Write out the full listing again. Make no alterations.

=== Begin Enclosure ===

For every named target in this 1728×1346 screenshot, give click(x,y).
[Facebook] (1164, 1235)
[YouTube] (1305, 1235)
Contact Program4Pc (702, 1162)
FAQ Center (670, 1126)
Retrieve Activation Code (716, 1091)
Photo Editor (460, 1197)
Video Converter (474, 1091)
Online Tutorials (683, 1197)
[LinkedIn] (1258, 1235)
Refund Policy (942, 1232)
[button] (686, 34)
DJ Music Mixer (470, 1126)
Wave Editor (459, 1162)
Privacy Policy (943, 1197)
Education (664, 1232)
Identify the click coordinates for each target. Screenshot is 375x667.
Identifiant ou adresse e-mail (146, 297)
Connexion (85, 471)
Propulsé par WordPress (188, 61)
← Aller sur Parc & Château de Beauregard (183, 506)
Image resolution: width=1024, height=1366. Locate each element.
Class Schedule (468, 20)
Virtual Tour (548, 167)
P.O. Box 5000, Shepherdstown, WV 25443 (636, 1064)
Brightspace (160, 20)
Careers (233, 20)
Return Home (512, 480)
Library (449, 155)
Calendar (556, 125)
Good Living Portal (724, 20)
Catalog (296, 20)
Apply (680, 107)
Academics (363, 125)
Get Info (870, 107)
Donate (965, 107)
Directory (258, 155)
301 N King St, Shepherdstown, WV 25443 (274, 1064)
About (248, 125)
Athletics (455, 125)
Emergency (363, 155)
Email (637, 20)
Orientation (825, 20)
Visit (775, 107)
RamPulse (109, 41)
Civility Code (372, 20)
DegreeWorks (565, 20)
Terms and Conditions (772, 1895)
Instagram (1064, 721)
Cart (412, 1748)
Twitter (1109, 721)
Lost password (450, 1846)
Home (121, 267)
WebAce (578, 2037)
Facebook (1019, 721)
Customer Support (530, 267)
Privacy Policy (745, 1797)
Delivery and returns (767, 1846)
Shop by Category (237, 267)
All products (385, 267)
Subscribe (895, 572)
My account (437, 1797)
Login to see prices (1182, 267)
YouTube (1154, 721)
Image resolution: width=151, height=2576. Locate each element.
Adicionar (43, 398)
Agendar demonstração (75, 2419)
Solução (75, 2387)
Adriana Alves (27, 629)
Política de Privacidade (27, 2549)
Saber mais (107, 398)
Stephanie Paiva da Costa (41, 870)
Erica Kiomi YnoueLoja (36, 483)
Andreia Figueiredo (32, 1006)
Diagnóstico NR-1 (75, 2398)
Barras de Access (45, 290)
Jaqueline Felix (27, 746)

=== End Enclosure ===

● **SOLUTION BELOW**:
For every named target in this 1728×1346 screenshot, give click(x,y).
[Facebook] (1164, 1235)
[YouTube] (1305, 1235)
Contact Program4Pc (702, 1162)
FAQ Center (670, 1126)
Retrieve Activation Code (716, 1091)
Photo Editor (460, 1197)
Video Converter (474, 1091)
Online Tutorials (683, 1197)
[LinkedIn] (1258, 1235)
Refund Policy (942, 1232)
[button] (686, 34)
DJ Music Mixer (470, 1126)
Wave Editor (459, 1162)
Privacy Policy (943, 1197)
Education (664, 1232)
Identify the click coordinates for each target. Screenshot is 375x667.
Identifiant ou adresse e-mail (146, 297)
Connexion (85, 471)
Propulsé par WordPress (188, 61)
← Aller sur Parc & Château de Beauregard (183, 506)
Image resolution: width=1024, height=1366. Locate each element.
Class Schedule (468, 20)
Virtual Tour (548, 167)
P.O. Box 5000, Shepherdstown, WV 25443 (636, 1064)
Brightspace (160, 20)
Careers (233, 20)
Return Home (512, 480)
Library (449, 155)
Calendar (556, 125)
Good Living Portal (724, 20)
Catalog (296, 20)
Apply (680, 107)
Academics (363, 125)
Get Info (870, 107)
Donate (965, 107)
Directory (258, 155)
301 N King St, Shepherdstown, WV 25443 (274, 1064)
About (248, 125)
Athletics (455, 125)
Emergency (363, 155)
Email (637, 20)
Orientation (825, 20)
Visit (775, 107)
RamPulse (109, 41)
Civility Code (372, 20)
DegreeWorks (565, 20)
Terms and Conditions (772, 1895)
Instagram (1064, 721)
Cart (412, 1748)
Twitter (1109, 721)
Lost password (450, 1846)
Home (121, 267)
WebAce (578, 2037)
Facebook (1019, 721)
Customer Support (530, 267)
Privacy Policy (745, 1797)
Delivery and returns (767, 1846)
Shop by Category (237, 267)
All products (385, 267)
Subscribe (895, 572)
My account (437, 1797)
Login to see prices (1182, 267)
YouTube (1154, 721)
Image resolution: width=151, height=2576. Locate each element.
Adicionar (43, 398)
Agendar demonstração (75, 2419)
Solução (75, 2387)
Adriana Alves (27, 629)
Política de Privacidade (27, 2549)
Saber mais (107, 398)
Stephanie Paiva da Costa (41, 870)
Erica Kiomi YnoueLoja (36, 483)
Andreia Figueiredo (32, 1006)
Diagnóstico NR-1 (75, 2398)
Barras de Access (45, 290)
Jaqueline Felix (27, 746)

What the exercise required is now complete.